Express as a JSON list of strings, one per line with blank lines omitted, only the lines running from the line that contains "The width and" through the line that contains "click(x=35, y=353)", both included.

_Materials provided_
>>

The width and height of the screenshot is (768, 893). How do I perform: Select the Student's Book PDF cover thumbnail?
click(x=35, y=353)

<<
>>

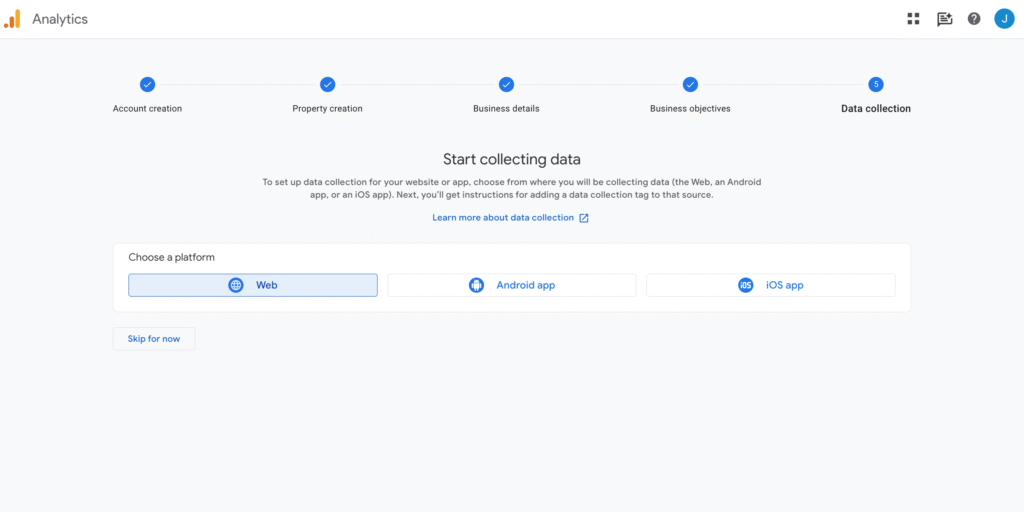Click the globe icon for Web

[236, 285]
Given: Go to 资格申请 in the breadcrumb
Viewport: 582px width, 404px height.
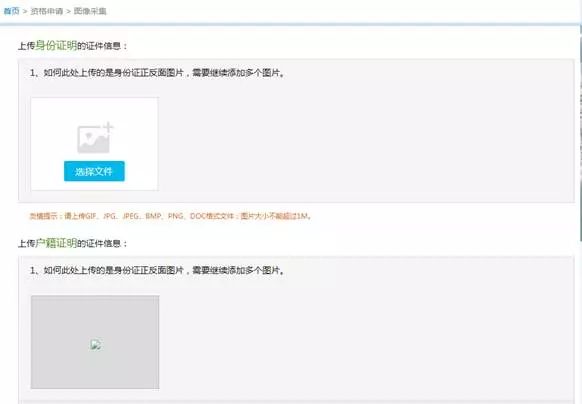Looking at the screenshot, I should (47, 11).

<<
>>

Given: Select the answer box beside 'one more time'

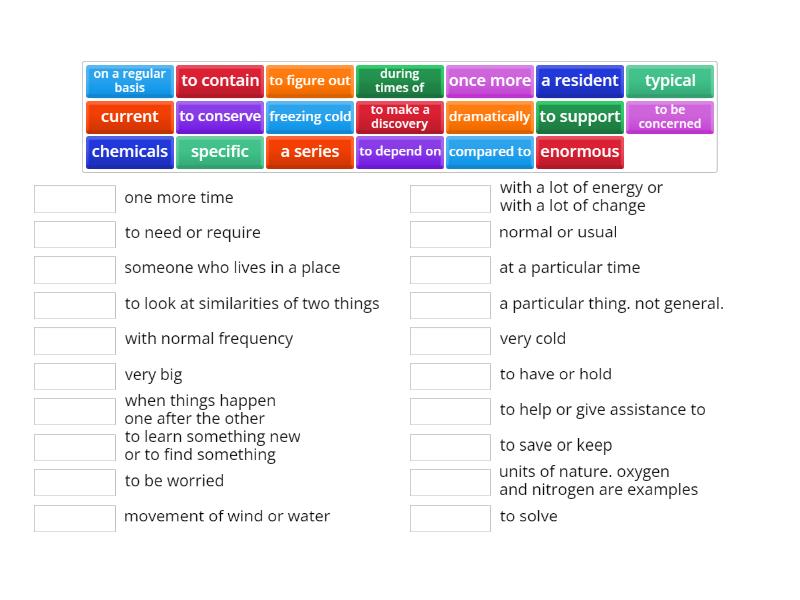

<<

_Correct response_
[
  "The width and height of the screenshot is (768, 893). How do I perform: Select the Student's Book PDF cover thumbnail?",
  "click(x=35, y=353)"
]